What the exercise asks :: Please pull out every line in the rows below that contains the word "magnifier" and copy each one in full. Only matches in the same letter case count.

Material for this exercise ::
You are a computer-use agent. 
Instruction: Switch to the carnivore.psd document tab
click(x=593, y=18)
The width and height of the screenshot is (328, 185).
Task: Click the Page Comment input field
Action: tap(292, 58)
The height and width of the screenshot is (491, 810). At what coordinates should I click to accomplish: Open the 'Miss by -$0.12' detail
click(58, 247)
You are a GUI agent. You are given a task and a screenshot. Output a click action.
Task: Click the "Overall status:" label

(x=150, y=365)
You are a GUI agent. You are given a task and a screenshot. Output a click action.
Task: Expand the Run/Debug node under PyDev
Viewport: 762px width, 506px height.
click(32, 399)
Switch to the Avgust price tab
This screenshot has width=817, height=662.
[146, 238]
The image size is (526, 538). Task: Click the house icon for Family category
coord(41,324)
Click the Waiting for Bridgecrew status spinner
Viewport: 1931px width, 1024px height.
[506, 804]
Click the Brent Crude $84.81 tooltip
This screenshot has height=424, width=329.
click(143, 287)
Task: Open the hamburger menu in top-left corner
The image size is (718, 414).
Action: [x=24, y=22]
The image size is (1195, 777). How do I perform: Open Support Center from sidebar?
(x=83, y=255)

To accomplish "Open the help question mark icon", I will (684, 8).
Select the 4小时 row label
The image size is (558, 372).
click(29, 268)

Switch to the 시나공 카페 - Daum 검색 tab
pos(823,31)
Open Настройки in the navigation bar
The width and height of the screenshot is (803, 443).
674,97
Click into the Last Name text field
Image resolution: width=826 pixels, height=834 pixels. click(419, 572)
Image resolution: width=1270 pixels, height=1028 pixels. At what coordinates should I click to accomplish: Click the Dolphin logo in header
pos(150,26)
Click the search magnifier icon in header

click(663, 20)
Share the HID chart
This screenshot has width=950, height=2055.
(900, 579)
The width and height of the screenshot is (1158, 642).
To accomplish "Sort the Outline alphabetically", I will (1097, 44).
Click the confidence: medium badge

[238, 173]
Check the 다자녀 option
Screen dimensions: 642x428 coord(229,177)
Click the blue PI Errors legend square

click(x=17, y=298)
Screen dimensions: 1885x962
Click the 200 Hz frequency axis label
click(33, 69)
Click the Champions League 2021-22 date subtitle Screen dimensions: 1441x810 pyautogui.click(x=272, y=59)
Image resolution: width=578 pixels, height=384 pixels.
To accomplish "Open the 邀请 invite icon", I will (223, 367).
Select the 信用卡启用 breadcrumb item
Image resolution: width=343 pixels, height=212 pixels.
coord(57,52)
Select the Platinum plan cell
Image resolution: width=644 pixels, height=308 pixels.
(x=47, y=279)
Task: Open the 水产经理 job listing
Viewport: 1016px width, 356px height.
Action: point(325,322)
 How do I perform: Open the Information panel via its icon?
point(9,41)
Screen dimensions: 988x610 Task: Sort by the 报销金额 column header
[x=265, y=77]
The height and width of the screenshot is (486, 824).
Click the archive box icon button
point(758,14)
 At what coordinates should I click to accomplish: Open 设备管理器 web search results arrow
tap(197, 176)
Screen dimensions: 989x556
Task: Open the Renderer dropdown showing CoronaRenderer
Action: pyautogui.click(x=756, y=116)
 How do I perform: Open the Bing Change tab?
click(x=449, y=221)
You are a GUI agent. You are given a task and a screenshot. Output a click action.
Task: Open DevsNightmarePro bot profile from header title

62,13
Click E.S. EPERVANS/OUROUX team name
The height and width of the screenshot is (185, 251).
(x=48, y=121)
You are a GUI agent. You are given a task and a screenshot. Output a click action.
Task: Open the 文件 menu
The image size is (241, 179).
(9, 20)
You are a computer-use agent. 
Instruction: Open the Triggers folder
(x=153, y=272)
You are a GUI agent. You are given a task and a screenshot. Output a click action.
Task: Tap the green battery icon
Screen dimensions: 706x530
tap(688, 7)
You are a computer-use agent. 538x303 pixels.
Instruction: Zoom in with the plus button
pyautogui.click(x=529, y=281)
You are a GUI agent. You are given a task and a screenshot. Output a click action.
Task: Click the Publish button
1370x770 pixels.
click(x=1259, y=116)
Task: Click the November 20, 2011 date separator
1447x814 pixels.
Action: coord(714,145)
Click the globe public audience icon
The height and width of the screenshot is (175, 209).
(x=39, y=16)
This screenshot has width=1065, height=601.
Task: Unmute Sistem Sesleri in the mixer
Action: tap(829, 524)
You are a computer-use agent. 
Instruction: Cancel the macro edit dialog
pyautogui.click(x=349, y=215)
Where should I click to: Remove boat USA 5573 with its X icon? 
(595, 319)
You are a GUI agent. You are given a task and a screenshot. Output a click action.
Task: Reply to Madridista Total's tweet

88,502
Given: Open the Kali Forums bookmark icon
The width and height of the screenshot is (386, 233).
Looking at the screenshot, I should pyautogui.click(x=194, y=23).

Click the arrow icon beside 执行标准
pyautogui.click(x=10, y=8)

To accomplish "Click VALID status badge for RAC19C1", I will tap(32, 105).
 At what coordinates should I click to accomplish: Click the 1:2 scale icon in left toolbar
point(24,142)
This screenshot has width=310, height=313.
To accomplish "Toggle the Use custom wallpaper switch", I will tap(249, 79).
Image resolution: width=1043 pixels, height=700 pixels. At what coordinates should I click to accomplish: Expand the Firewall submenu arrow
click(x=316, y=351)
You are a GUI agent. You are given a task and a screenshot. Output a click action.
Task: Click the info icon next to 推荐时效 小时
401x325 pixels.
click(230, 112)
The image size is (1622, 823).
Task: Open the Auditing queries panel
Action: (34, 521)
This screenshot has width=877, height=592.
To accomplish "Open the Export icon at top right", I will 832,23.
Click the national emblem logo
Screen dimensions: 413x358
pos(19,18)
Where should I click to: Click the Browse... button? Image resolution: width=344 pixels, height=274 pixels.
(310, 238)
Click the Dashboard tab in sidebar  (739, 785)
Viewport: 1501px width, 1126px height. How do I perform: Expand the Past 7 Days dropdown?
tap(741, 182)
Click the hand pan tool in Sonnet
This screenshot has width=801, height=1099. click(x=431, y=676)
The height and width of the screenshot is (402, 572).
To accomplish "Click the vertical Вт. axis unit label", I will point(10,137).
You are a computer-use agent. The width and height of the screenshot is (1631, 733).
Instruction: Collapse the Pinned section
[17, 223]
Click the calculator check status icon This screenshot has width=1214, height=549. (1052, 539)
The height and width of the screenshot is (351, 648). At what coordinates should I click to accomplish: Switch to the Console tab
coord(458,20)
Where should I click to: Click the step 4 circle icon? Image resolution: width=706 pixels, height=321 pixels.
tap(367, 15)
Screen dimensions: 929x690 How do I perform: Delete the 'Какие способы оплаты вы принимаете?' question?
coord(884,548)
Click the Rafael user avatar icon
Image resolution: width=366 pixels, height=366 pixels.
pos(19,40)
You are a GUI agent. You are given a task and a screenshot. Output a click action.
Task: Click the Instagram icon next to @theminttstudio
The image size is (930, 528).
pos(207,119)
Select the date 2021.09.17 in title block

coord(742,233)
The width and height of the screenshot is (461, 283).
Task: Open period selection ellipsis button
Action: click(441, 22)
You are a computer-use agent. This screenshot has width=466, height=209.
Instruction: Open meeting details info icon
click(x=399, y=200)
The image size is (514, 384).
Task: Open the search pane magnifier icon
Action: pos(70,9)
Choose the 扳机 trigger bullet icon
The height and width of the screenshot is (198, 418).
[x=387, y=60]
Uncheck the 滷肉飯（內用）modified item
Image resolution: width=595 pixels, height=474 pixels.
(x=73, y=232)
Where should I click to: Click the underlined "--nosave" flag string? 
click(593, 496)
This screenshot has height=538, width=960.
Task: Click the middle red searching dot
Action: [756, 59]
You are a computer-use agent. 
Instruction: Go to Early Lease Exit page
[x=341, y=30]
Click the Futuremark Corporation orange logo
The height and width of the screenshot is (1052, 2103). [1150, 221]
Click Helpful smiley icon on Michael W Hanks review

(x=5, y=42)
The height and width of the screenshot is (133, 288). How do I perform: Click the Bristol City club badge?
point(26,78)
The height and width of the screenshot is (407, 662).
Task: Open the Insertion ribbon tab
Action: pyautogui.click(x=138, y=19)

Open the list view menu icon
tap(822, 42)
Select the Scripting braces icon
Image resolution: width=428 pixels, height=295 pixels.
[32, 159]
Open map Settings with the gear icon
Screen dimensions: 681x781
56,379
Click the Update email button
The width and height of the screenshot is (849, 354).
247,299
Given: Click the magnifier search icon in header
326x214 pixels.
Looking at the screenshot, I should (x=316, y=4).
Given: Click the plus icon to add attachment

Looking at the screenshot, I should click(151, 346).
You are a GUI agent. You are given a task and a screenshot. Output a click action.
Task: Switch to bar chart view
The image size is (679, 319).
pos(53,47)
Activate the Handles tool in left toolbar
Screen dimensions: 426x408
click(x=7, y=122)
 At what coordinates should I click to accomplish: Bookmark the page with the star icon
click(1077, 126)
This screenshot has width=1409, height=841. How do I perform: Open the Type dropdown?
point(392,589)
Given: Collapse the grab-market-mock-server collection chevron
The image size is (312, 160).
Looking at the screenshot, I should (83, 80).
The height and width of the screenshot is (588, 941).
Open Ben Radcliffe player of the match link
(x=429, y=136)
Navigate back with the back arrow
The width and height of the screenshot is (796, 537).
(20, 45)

Expected answer ::
Click the search magnifier icon in header
Task: Open the search pane magnifier icon
Given: Click the magnifier search icon in header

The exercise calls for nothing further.